Using your non-dominant hand
It’s quite simple, really – just begin doing everyday tasks such as eating or brushing your teeth – only using the hand you don’t normally use. So, if you use your right hand for eating your cereal, use your left, and vice versa. You can do this with any number of activities, and it’s up to you how much you incorporate it into your life. The more you do it, the more effective it will be and the bigger difference it will make to your brain long-term.
Here are a few ideas of how you can use you non-dominant:
- stirring your coffee
- opening doors
- swiping dates on tinder
- and so on. -Pretty much anything that is safe to do will work.
Neurobics — the mindfulness technique
There is a scene in The Peaceful Warrior in which the budding gymnast student realizes that each moment in life is precious, and that each moment matters. This idea can be distilled into the more scientifically based phrase: ‘neurobics’. These are exercises that keep your mind agile and also keep you in the moment, more aware of your senses than ever before. Using your non-dominant (hand) fits into this category, helping us see life in new and different ways.
Neurobics can be likened to mindfulness techniques, as both bring our attention more intensely to our sensations as we go through life. This is a handy tip if you don’t feel like meditation is the thing for you right now, but you’d like to take some action to feeling more balanced in life. If you are more balanced mentally, your life will automatically feel more in balance physically and emotionally, too.
Avoiding memory loss
We are often encouraged to try memory exercises to keep our brains agile, but fortunately, we can swap hands without buying any expensive gizmos and without taking any time out from our day!
Using your brain, like using and developing any muscle, makes it stronger and more accessible. Much like other new learnt skills, (such as learning a new language) using the non-dominant hand has a similar effect in terms of growing your brain’s strength (like all other neurobic activities), can help with avoiding age-related challenges such as Alzheimer’s.

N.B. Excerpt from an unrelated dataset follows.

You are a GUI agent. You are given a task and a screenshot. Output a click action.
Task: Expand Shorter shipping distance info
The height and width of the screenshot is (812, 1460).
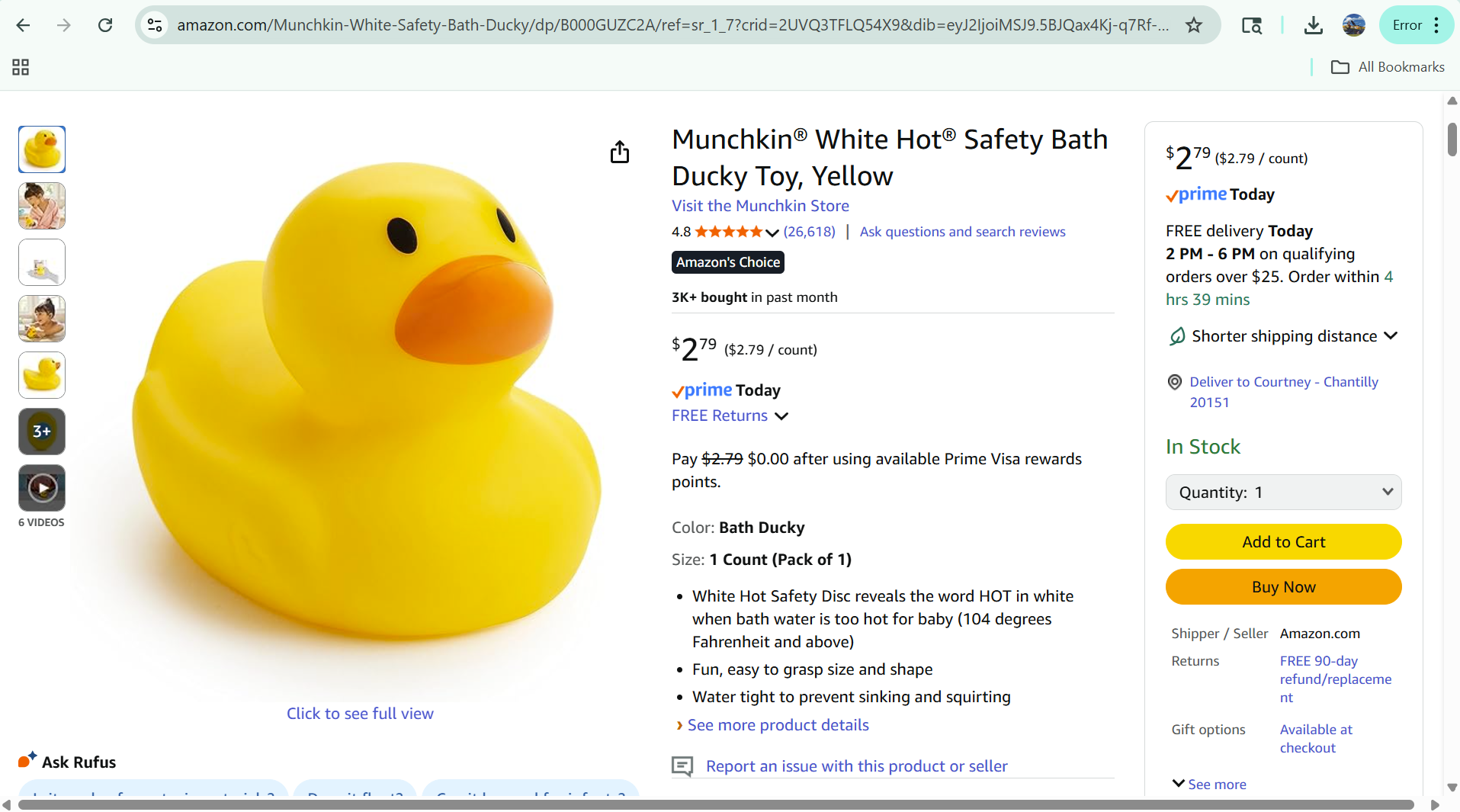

Self-control and aggression
This tip can help develop our levels of self-control. Something we could all do a little more of when we’re wanting to shout at our boss or swear at the guy who just cut across us when driving to work.
Levels of aggression shown seem to be directly linked with how much self-control we individually have. Which makes sense. if you can’t control your temper, you are more likely to fly off the handle when someone eats the last profiterole, for example.
In Dr Thomas Denson’s study, he found that practicing this tip for just two weeks led participants to have higher levels of self-control, and also, consequently, to have more ability to react in a less aggressive manner.
The special thing about this tip is that it has been proven to actually stimulate and develop certain parts of the brain in a positive way. This workout for the brain means that it runs better than ever before. As Dr P. Murali Doraiswamy (of Duke University Medical Centre) said, it is like “having more cell towers in your brain to send messages along. The more cell towers you have, the fewer missed calls.” More brain connections mean more ideas, and more possibilities in your life.
Amazing what such a small change can do. So, if you’re needing a mental pick-me-up, I urge you to try it out, even just for a day; see how you feel, and see how life comes alive.